• PROMPT
Provide the number of lines below containing the word "Task", without any other words.
################
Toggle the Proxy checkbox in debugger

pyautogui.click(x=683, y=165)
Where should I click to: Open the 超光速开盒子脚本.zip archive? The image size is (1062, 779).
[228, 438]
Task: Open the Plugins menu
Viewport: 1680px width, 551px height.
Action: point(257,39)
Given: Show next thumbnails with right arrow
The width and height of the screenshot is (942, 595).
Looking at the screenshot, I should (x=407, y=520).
################
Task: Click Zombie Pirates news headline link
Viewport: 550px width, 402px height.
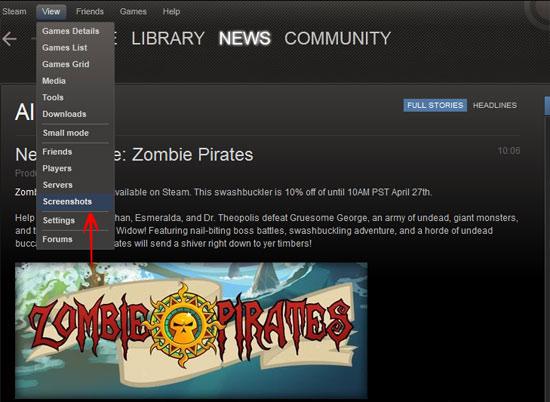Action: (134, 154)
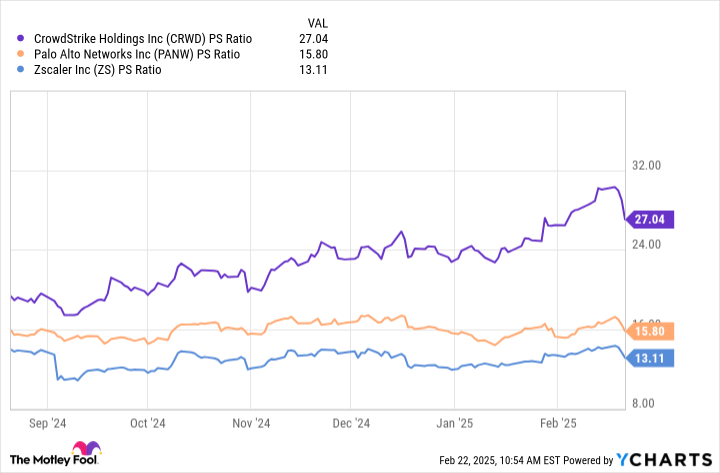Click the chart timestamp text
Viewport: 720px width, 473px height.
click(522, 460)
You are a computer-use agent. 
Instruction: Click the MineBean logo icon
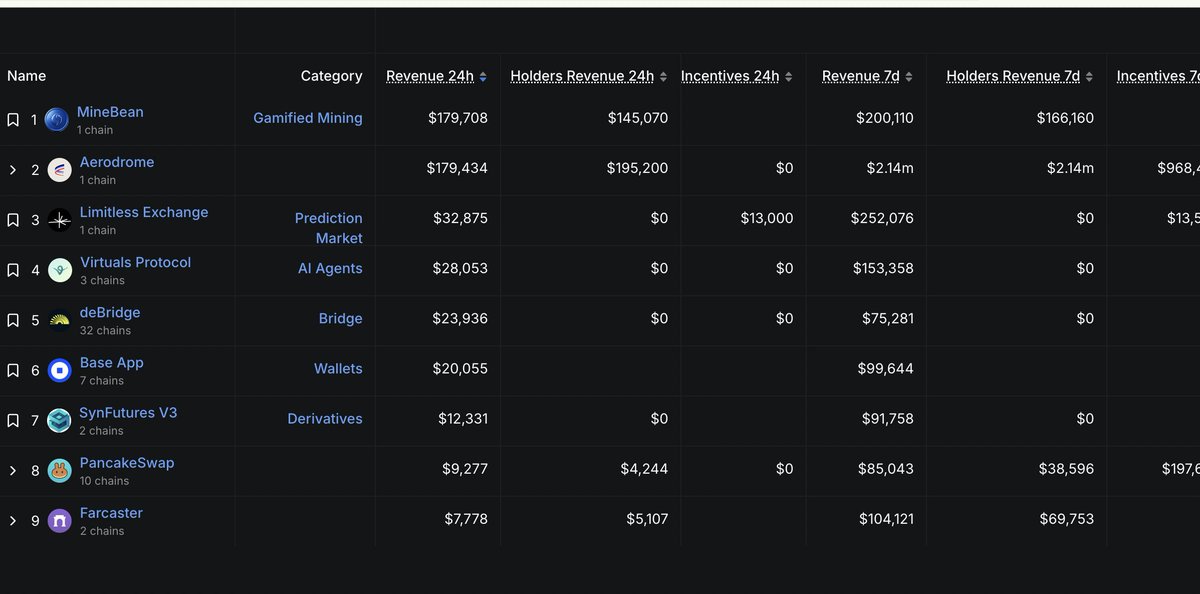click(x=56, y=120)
################
• RESULT FOR THIS EXERCISE
2